* Exercise aim
Whenever an image turns up, omit it and return the remaining data exactly.

* Records for this exercise
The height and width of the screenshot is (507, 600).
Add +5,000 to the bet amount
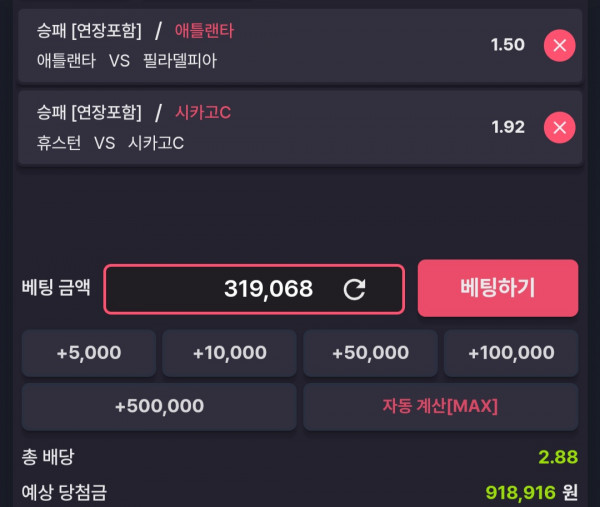tap(89, 353)
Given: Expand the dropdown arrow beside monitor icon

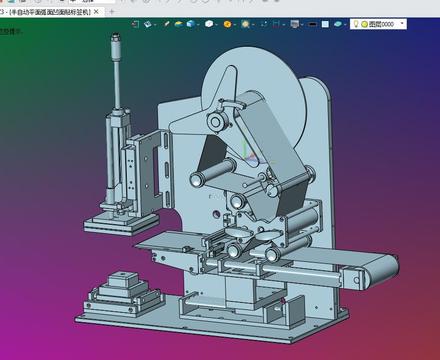Looking at the screenshot, I should (x=302, y=25).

* Reply
The height and width of the screenshot is (507, 600).
Add +5,000 to the bet amount
tap(89, 353)
Given: Expand the dropdown arrow beside monitor icon

Looking at the screenshot, I should (x=302, y=25).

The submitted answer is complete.